Yesterday, Matemu could not be reached to explain the process of compiling the confidential dossier to the President, the presentation of the same by Waqo and what it means to the unity of the commission if indeed the commissioners were kept in the dark.

High profile cases

However, when he spoke to us on Friday, Matemu was categorical that the Anglo Leasing and other “high-profile” cases are informing the siege on the commission:

“I only wish to reiterate what the President said in his State of the Nation address. He said he strongly believes that what is happening in the commission is, and I quote him, “further attempt to subvert the successful prosecution of the Anglo Leasing cases. That should tell you we are working.”

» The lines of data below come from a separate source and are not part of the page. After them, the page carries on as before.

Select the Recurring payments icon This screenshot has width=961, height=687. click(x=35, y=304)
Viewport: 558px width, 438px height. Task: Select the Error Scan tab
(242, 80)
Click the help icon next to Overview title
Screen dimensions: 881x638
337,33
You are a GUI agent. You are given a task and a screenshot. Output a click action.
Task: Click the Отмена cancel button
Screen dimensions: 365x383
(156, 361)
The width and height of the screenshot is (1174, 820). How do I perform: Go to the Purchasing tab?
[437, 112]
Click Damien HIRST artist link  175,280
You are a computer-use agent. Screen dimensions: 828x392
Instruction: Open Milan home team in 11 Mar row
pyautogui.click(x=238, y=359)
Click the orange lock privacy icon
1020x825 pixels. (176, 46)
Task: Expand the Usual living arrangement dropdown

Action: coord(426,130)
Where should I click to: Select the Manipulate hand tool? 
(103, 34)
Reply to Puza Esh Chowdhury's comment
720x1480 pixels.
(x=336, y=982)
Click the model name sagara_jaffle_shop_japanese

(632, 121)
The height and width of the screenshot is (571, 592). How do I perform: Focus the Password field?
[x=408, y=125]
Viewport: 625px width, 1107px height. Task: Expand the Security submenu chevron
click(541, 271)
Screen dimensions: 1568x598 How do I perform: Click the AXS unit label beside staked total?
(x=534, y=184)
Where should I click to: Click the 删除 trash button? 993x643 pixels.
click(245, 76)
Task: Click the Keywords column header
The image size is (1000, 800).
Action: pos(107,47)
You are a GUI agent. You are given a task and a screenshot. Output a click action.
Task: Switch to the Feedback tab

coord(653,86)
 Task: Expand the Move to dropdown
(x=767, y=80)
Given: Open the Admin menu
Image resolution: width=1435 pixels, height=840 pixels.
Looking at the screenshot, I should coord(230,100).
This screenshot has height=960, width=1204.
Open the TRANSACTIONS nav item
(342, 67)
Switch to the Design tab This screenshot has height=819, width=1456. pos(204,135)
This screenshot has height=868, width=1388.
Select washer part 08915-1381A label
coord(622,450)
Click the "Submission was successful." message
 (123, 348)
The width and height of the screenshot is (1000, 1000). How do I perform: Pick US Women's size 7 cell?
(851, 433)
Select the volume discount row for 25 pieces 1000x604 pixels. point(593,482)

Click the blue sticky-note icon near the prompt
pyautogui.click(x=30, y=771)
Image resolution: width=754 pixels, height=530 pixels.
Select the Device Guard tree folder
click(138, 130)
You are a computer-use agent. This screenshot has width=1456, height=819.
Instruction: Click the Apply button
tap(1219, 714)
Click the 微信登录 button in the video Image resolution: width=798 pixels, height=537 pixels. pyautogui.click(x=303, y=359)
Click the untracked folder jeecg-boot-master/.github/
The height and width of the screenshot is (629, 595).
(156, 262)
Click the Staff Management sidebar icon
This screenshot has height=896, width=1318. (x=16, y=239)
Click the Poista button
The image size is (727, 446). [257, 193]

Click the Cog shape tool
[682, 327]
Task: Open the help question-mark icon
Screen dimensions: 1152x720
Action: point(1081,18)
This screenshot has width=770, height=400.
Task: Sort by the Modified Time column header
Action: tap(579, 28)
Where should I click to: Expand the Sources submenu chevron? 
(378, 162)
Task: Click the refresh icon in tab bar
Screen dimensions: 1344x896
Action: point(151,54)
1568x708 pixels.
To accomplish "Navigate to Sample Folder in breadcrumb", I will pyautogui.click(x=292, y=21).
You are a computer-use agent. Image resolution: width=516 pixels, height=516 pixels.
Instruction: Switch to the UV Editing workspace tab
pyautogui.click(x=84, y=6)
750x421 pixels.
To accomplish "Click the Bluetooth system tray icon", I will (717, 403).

He added: “Kenyans should ask themselves one question. Why now? And the President has answered it. We were and we still are proceeding very well in execution of our mandate. We want Kenyans to support us like the President has, to pray for us and to help us as we unite against those who wish to divide us. The aim is to make us lose focus. I want to confirm to Kenyans that we remain committed and firm.”

The whistle-blowing act by Waqo, President’s act of tabling the confidential dossier in Parliament and the ongoing in-house investigations at EACC have further raised fresh credibility questions on EACC’s capacity to comprehensively fight graft.

Some people believe the President’s actions on Thursday missed the point because the EACC itself “must be clean” if it has to clean others.

“EACC has not been acting bold enough yet it has the mandate. Why wait for a Presidential directive to act yet you have the mandate? The President should have started by cleaning EACC itself to enable its broom sweep clean,” notes High Court lawyer Titus Bittok, who also lectures at the University of Eldoret.

The EACC’s mandate involves combating and preventing corruption and economic crime through law enforcement, preventive measures, public education and promotion of standards and practices of integrity, ethics and anti-corruption

Time wastage

Ndubi supports this view: “A credible commission is necessary in the first place if the war on corruption has to be won. We must get it right from there otherwise we are wasting time. If one of the officials is sneaking out information to the President behind the backs of others, how can such a commission be expected to undertake the kind of intricate investigations we are talking about?”

The President of the East African Law Society, James Mwamu, says EACC’s mandate and structure was weakened by legislators and that in its current form, it cannot effectively fight corruption.

“The infighting within has also weakened EACC’s ability to investigate and prosecute corruption cases. A few things are not going right and we in legal circles feel the commission is being set up for failure,” Mwamu told The Standard on Sunday on phone from Zanzibar. The Executive Director of the Centre for Legal Aid (Kituo Cha Sheria), lawyer Getrude Angote, says what was being levelled against EACC were allegations which must be proven in law.

“While we demand that the EACC be above board to cultivate and retain the much needed public confidence in fighting corruption, we cannot condemn it without proving allegations of corruption. The rule of law has to prevail,” noted Angote.

Barrack Muluka, a Special Consultant on and advisor on public and media relations, says EACC has the moral authority to fight corruption.

“It’s a clearly constituted commission with a clear mandate. Machinations and conspiracies are being orchestrated against it with the interest of defeating justice. It has happened before to people like PLO Lumumba when they headed the commission,” said Muluka.

Legislator Daniel Maanzo, a lawyer by profession, says Parliament cannot deliberate on the petition before it because the matter was also in court.

“The President asked for the status report of investigations on corruption by EACC and he was given. He decided to bring it to Parliament and in so doing he was perfectly in order,” said Maanzo.